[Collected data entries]
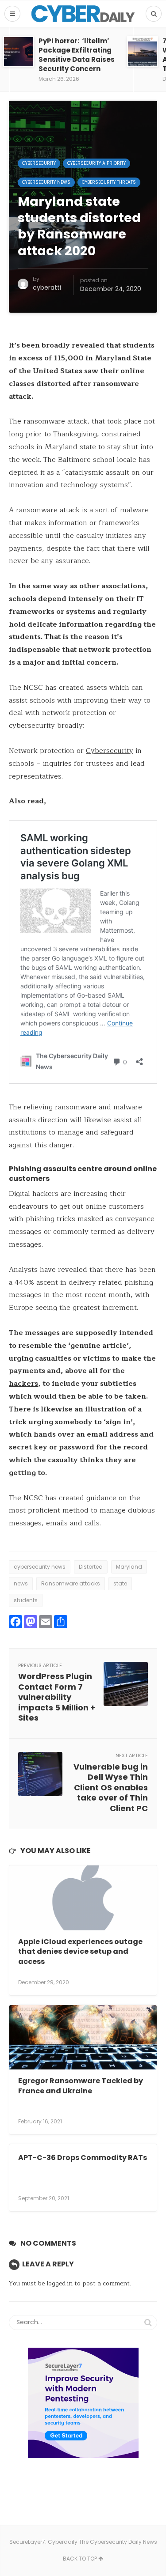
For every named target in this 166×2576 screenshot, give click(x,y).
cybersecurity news (40, 1566)
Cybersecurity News (46, 182)
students (26, 1600)
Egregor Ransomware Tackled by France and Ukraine (80, 2086)
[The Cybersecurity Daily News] (83, 13)
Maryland (129, 1566)
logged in (59, 2283)
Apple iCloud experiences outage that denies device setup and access (80, 1952)
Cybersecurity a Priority (96, 163)
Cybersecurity (39, 163)
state (120, 1583)
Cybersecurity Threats (109, 182)
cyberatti (47, 287)
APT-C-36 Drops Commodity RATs (82, 2157)
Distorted (91, 1566)
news (21, 1583)
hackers (23, 1383)
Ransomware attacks (70, 1583)
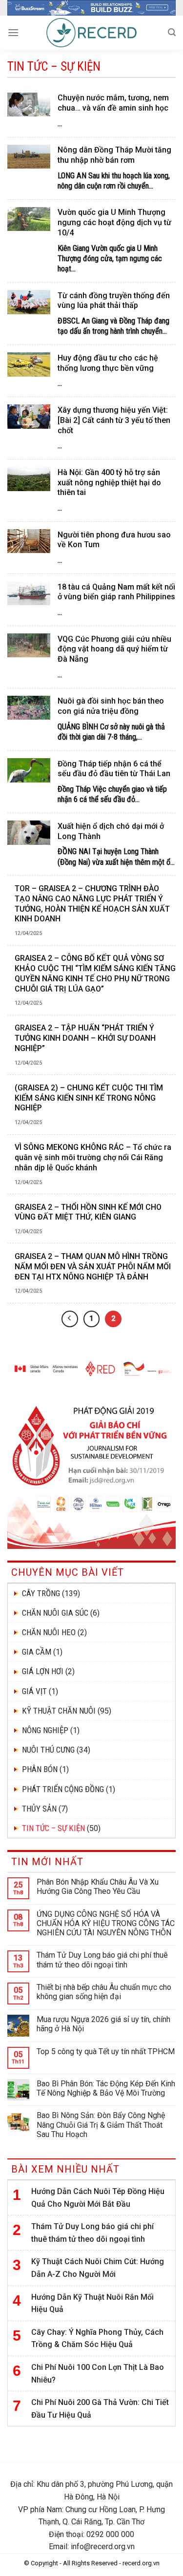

▶ THE TASK: Read through the entries above and copy each line that has the string "Ransomware" in it.

▶ RESULT OF THE EXERCISE:
Egregor Ransomware Tackled by France and Ukraine (80, 2086)
Ransomware attacks (70, 1583)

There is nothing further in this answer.